>>>
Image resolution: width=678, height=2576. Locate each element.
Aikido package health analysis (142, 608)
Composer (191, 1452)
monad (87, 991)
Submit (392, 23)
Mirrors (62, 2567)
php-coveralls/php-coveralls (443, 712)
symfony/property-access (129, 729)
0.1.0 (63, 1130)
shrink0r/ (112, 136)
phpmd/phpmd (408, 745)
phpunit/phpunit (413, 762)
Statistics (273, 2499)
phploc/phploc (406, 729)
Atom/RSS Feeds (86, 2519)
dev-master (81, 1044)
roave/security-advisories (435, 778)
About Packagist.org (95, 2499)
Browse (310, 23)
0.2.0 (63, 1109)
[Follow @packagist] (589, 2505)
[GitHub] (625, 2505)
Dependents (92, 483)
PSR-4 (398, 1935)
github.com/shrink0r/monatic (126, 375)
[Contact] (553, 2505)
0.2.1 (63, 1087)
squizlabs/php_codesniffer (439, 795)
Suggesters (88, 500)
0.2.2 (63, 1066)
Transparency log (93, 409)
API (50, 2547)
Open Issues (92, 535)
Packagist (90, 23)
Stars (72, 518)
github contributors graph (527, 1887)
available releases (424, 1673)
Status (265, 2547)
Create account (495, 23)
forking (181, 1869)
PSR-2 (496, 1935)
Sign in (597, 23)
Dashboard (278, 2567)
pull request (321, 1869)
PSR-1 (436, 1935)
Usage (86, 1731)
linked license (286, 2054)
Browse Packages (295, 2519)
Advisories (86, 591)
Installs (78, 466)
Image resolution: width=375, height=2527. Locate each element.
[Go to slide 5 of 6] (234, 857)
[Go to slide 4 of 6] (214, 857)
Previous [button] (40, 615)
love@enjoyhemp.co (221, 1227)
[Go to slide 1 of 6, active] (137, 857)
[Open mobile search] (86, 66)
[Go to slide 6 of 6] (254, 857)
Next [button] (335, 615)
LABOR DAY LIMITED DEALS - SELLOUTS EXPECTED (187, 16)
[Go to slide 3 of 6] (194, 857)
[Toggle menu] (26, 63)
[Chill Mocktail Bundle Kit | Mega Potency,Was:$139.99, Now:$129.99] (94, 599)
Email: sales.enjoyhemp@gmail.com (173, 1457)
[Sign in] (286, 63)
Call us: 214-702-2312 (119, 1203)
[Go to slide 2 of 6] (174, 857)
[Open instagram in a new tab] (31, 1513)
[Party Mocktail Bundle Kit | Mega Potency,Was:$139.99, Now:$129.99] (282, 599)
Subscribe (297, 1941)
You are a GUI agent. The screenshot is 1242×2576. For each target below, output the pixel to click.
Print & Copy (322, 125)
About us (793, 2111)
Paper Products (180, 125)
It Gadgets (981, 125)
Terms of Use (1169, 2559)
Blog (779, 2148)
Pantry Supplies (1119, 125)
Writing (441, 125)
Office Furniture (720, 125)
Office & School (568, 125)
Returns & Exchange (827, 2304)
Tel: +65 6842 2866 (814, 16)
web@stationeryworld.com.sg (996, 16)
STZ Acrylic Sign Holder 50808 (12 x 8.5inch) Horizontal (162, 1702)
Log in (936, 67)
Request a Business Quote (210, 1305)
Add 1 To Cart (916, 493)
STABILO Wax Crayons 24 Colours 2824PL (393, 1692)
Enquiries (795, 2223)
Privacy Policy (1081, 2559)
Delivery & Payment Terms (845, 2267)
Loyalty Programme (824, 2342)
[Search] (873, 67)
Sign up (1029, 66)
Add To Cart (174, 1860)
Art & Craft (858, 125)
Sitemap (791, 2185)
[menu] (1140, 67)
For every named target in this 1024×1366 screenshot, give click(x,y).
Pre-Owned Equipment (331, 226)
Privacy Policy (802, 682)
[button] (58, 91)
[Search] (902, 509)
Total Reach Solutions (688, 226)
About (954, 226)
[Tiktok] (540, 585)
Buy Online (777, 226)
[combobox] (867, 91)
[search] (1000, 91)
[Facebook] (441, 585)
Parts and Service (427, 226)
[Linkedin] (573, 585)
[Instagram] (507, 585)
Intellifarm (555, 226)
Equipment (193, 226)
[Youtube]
<<<
• **Your objective**
Everything above from the line containing "Submit (392, 23)" down to the line containing "[Go to slide 1 of 6, active] (137, 857)" is to be transcribed exactly, with both of those lines included and nothing else added.

• **Answer**
Submit (392, 23)
Mirrors (62, 2567)
php-coveralls/php-coveralls (443, 712)
symfony/property-access (129, 729)
0.1.0 (63, 1130)
shrink0r/ (112, 136)
phpmd/phpmd (408, 745)
phpunit/phpunit (413, 762)
Statistics (273, 2499)
phploc/phploc (406, 729)
Atom/RSS Feeds (86, 2519)
dev-master (81, 1044)
roave/security-advisories (435, 778)
About Packagist.org (95, 2499)
Browse (310, 23)
0.2.0 (63, 1109)
[Follow @packagist] (589, 2505)
[GitHub] (625, 2505)
Dependents (92, 483)
PSR-4 (398, 1935)
github.com/shrink0r/monatic (126, 375)
[Contact] (553, 2505)
0.2.1 (63, 1087)
squizlabs/php_codesniffer (439, 795)
Suggesters (88, 500)
0.2.2 (63, 1066)
Transparency log (93, 409)
API (50, 2547)
Open Issues (92, 535)
Packagist (90, 23)
Stars (72, 518)
github contributors graph (527, 1887)
available releases (424, 1673)
Status (265, 2547)
Create account (495, 23)
forking (181, 1869)
PSR-2 (496, 1935)
Sign in (597, 23)
Dashboard (278, 2567)
pull request (321, 1869)
PSR-1 (436, 1935)
Usage (86, 1731)
linked license (286, 2054)
Browse Packages (295, 2519)
Advisories (86, 591)
Installs (78, 466)
Image resolution: width=375, height=2527. Locate each element.
[Go to slide 5 of 6] (234, 857)
[Go to slide 4 of 6] (214, 857)
Previous [button] (40, 615)
love@enjoyhemp.co (221, 1227)
[Go to slide 1 of 6, active] (137, 857)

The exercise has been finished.